Rewrite the part that opens with the line containing "Where should I" and runs through the end of the records, replacing "search field" with "text box" and changing nothing else. Leave the pictures out.
-- Begin --
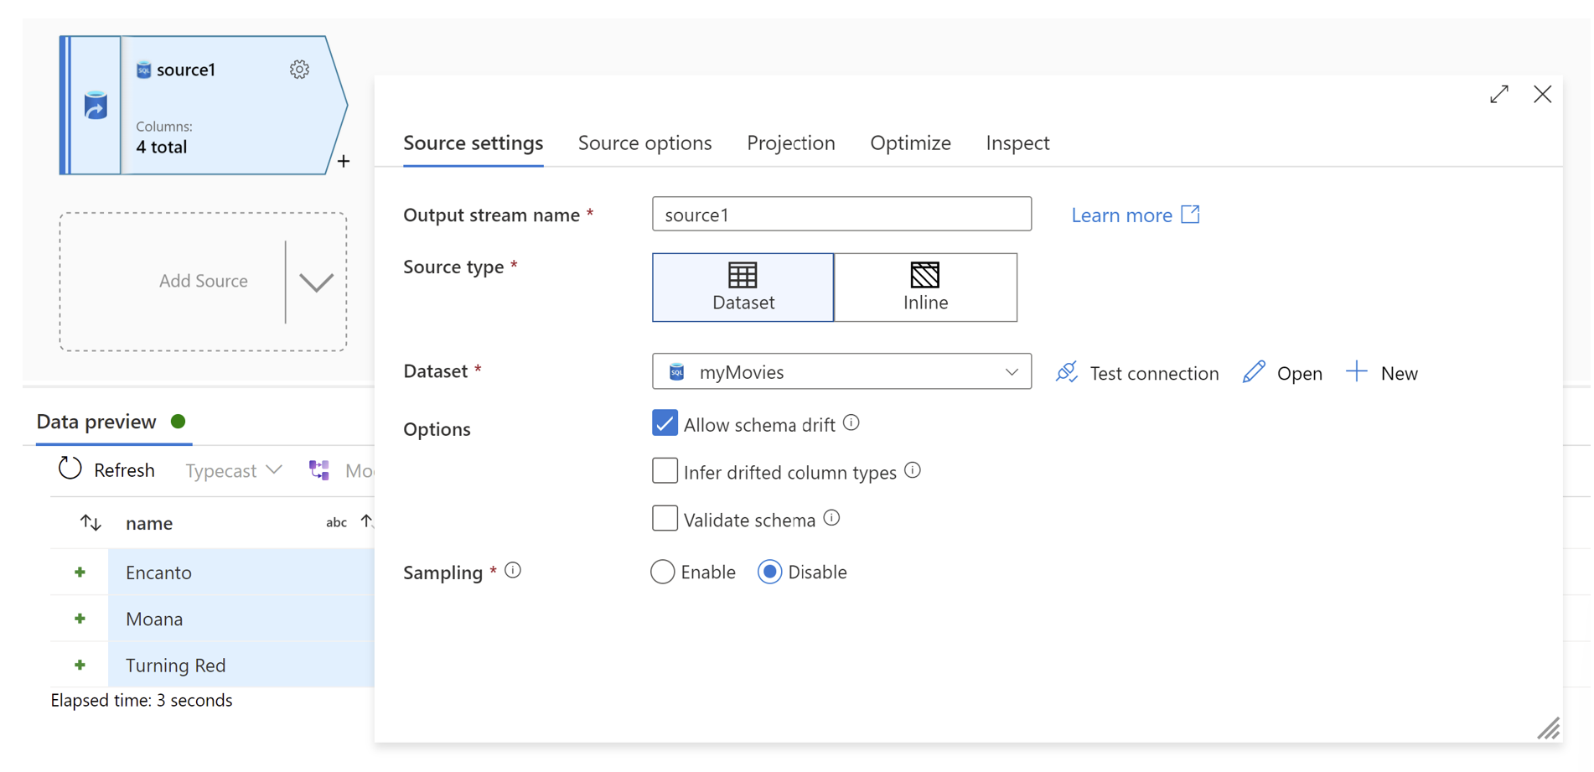Open the Source options tab

click(x=644, y=143)
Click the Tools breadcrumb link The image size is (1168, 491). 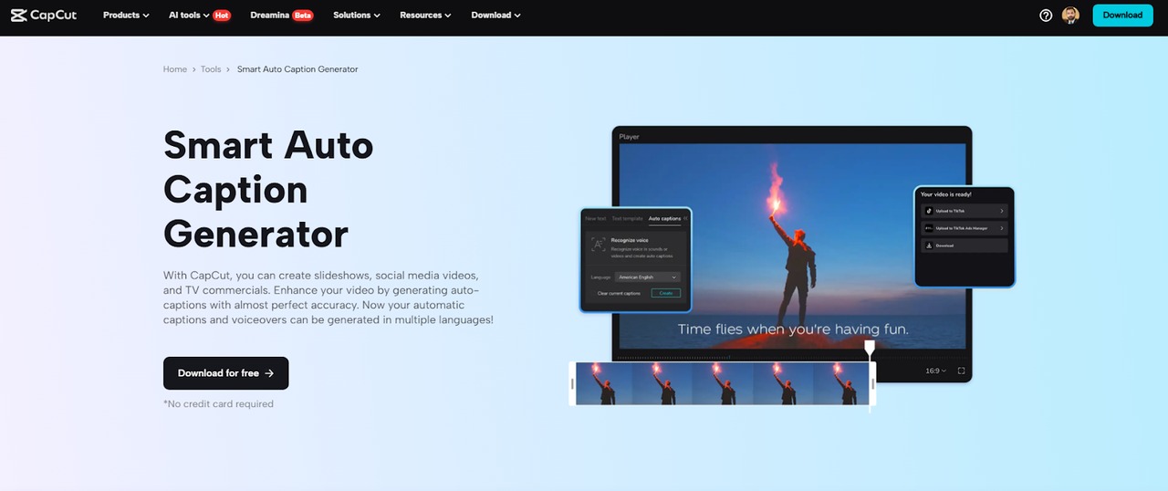tap(211, 69)
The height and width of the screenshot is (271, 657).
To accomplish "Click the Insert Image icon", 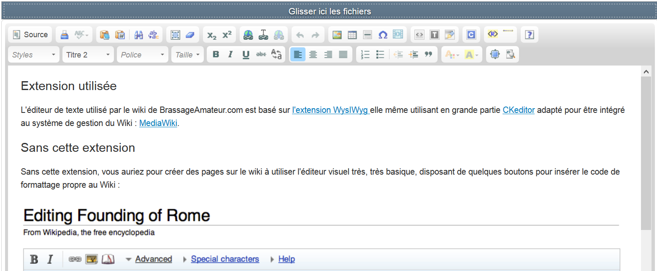I will (x=337, y=35).
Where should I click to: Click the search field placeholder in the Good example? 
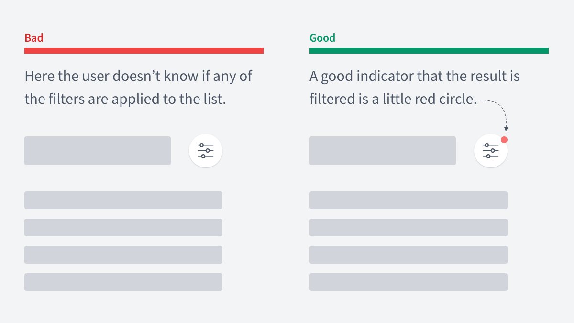pyautogui.click(x=383, y=151)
-- End --
**FULL RESPONSE:**
Where should I click to: Click the text box placeholder in the Good example? 
pyautogui.click(x=383, y=151)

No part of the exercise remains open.